- _WHAT YOU ARE ASKED TO DO_
Every line from the one with "Instruction: Open favorites heart icon" through the end of the entries below must be retyped exactly, and only those lines. The pictures are not part of the copy.

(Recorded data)

********

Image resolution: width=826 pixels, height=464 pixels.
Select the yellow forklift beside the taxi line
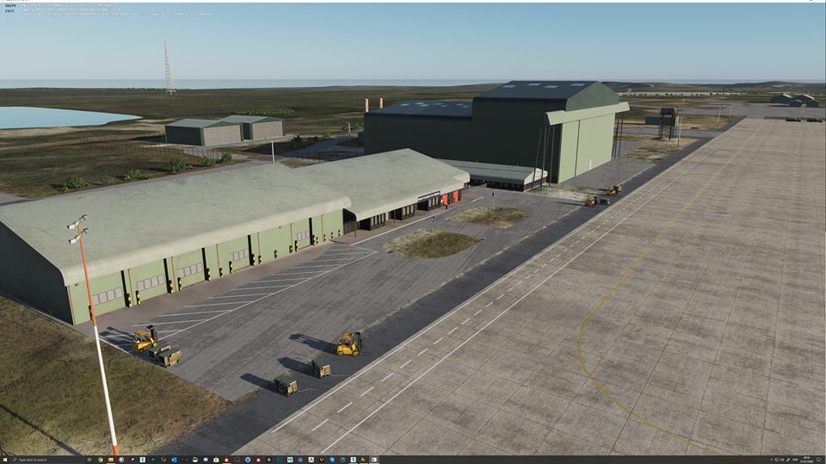point(349,343)
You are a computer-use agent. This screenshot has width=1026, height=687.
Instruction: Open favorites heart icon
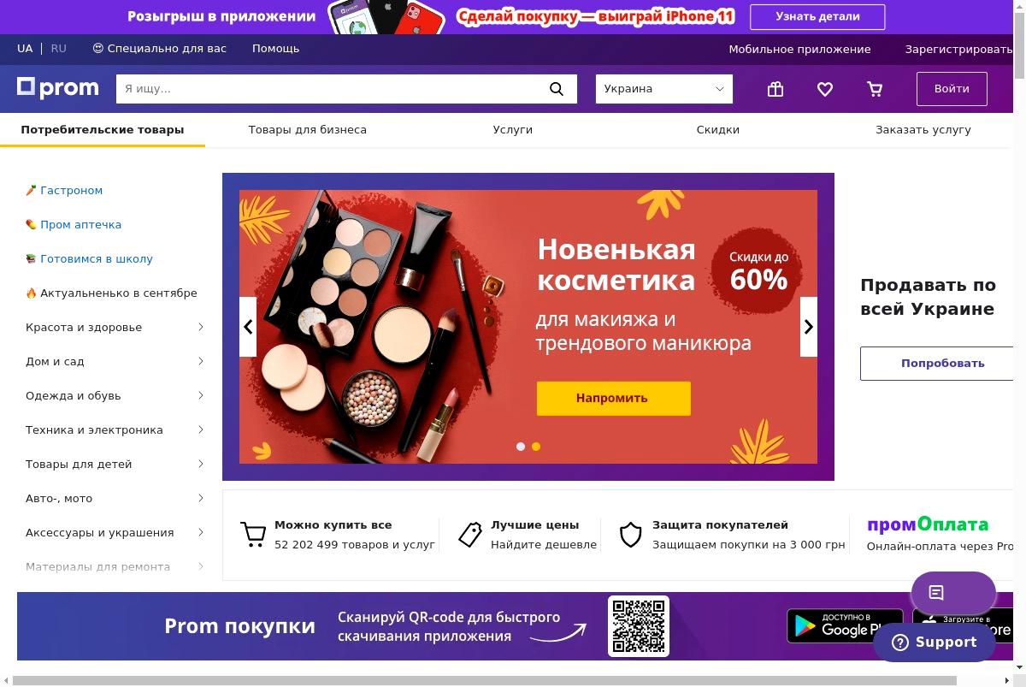[825, 89]
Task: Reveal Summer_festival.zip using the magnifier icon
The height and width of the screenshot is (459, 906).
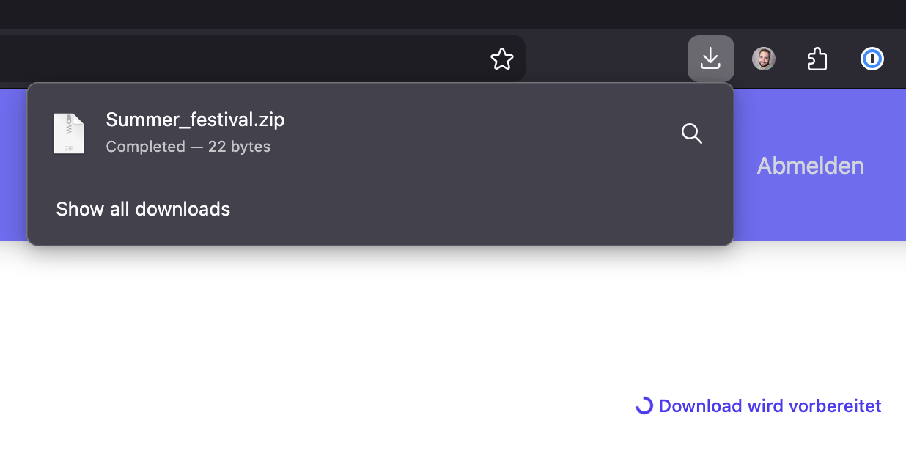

********

- _SOLUTION TO THE EXERCISE_
Instruction: Open favorites heart icon
[825, 89]
Task: Reveal Summer_festival.zip using the magnifier icon
The height and width of the screenshot is (459, 906).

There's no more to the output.